I have a novel written (I'm still waiting to get it back from some copy-editor weeks after it was promised), and I'm pretty sure I can get it published on a high profile indie press. My question is, do I go this no-money route and hope it leads to a major book deal down the road, or do I pass to hold out for an agent and major publisher?

Furthermore, if I go the indie route can I refuse them international rights, then make money by hiring an agent to bring the book out on a major in Europe?

Also, I've heard of authors getting a book published on an indie, then a few years later getting the same book published on a major. Is this do-able?

None of this is definite, but I just need to choose a path and go with it.
Any advice?

Cathy C
05-07-2006, 11:17 PM
Any advice?

Always! Lots of it (but don't hold that against me... ;) )


I've had two collections of short stories published on a small indie press which were somewhat successful for what they were.


Okay. Cool.


I have a novel written (I'm still waiting to get it back from some copy-editor weeks after it was promised), and I'm pretty sure I can get it published on a high profile indie press. My question is, do I go this no-money route and hope it leads to a major book deal down the road, or do I pass to hold out for an agent and major publisher?

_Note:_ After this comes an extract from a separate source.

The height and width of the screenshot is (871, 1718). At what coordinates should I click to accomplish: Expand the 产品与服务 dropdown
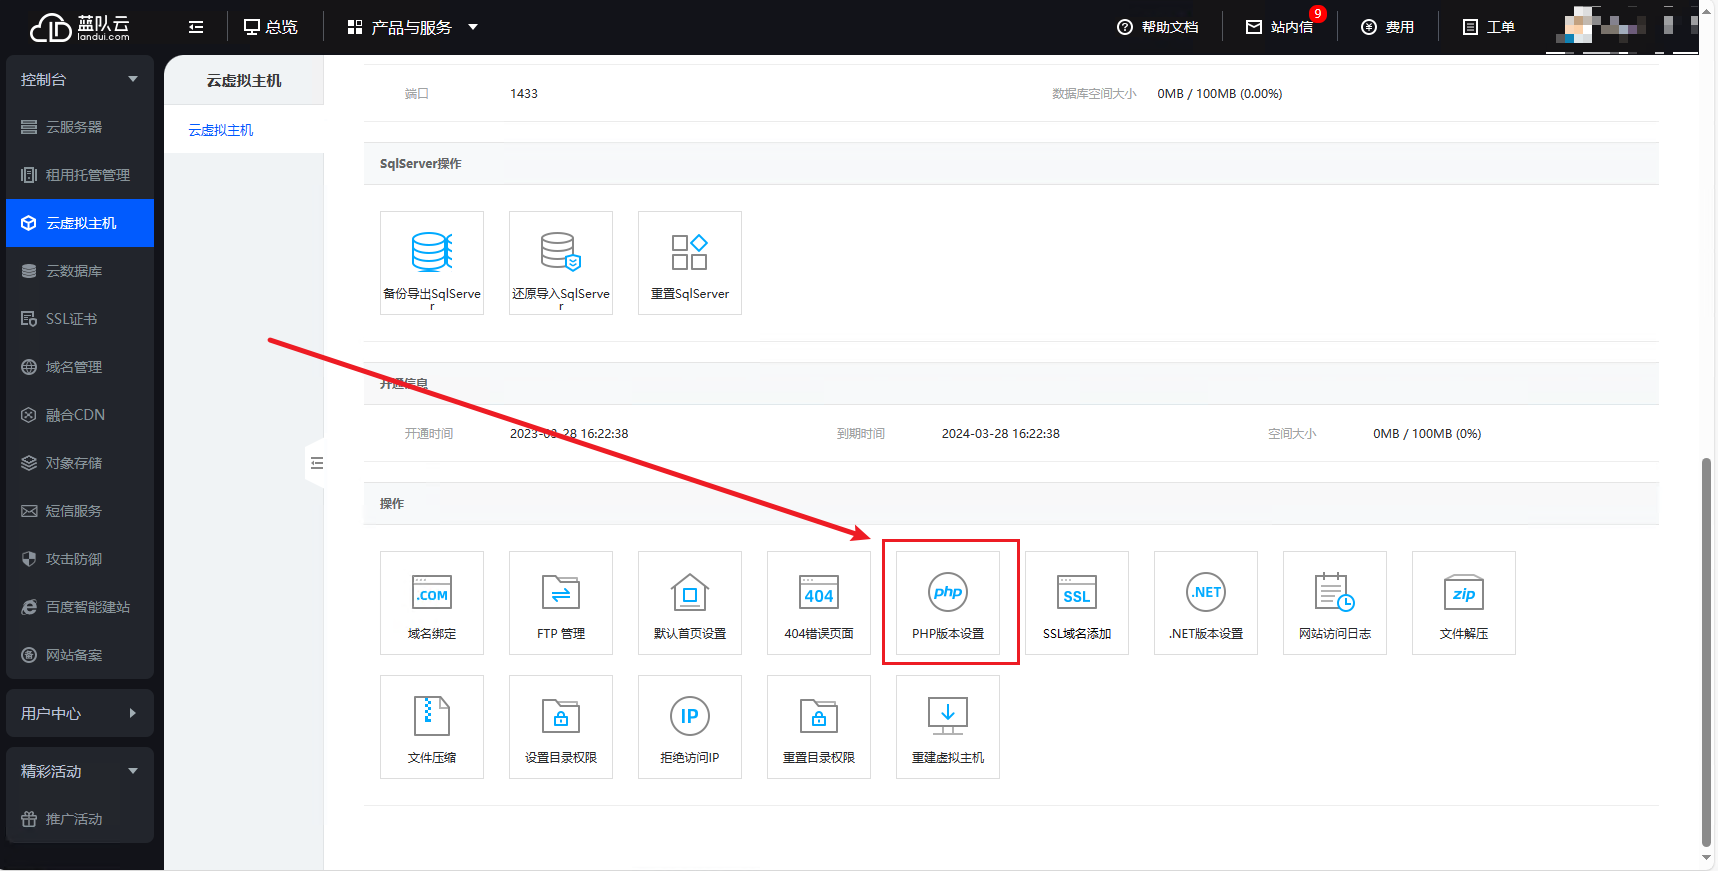[x=412, y=27]
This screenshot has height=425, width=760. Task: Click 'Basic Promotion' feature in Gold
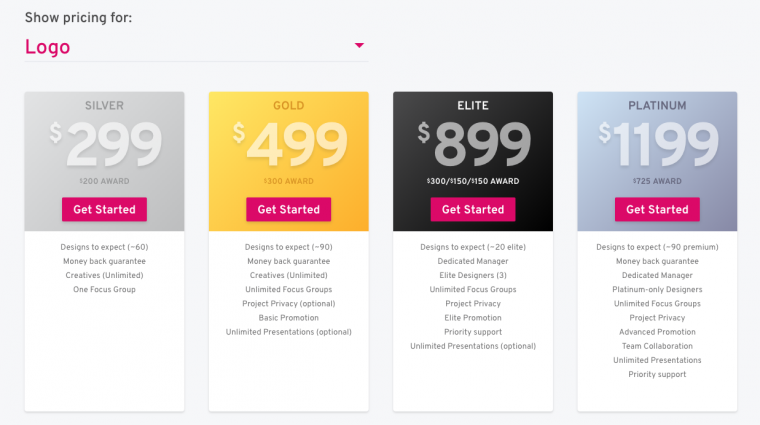click(289, 318)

How would it lead to a major book deal? :Huh: Let's be realistic here. Yes, there are the cases of small press or self-pub going to the big time--getting picked up by a major house. But they're the EXCEPTIONS and there are durned few of them. But they keep getting mentioned over and over as if by sheer repetition, they'll increase in number. Eragon (YA), The Christmas Box (YA), Going for It (Romance), and a few others. (Let's not bring up Twain, Alcott or anyone not pubbed in the past 50 years.) Yes, it happens. It CAN happen, but each of these people put in long hours of hard work, money out of pocket for major road trips to tout the books, copious amounts of time in marketing and traveling. Most authors flat can't DO that and still pay the mortgage. And WHY did they get picked up by a major house? That's the real question. It was because there was still a bigger market that hadn't found the book yet, despite the efforts of the author. First, are you writing in a genre where that is a possibility? Children's, YA and Romance are the biggies that might make this possible. Horror? Westerns? Fantasy? Not so much.

Then, let's look at it from the major publisher's point of view. Let's say you hand-sell 500-1,000 books. Is that good or bad? Bad. From the publisher's POV, you've saturated the market and it's quite possible the 1,000 sales under the imprint of the Indie Press are all it will EVER have. Why would they throw away the money to pay an editor to edit, and an artist to make a cover for what is essentially the same book available to the public when they see it?

Now, what if you sell 5,000-30,000? That's GREAT as far as a small press book. It's "okay" from a major pub POV. It's possibly worth taking a risk on to see if better marketing and distribution can increase on that. But do you have the time and ability to hand-sell 5,000 copies? Few do. It's pretty much a full time job.


Furthermore, if I go the indie route can I refuse them international rights, then make money by hiring an agent to bring the book out on a major in Europe?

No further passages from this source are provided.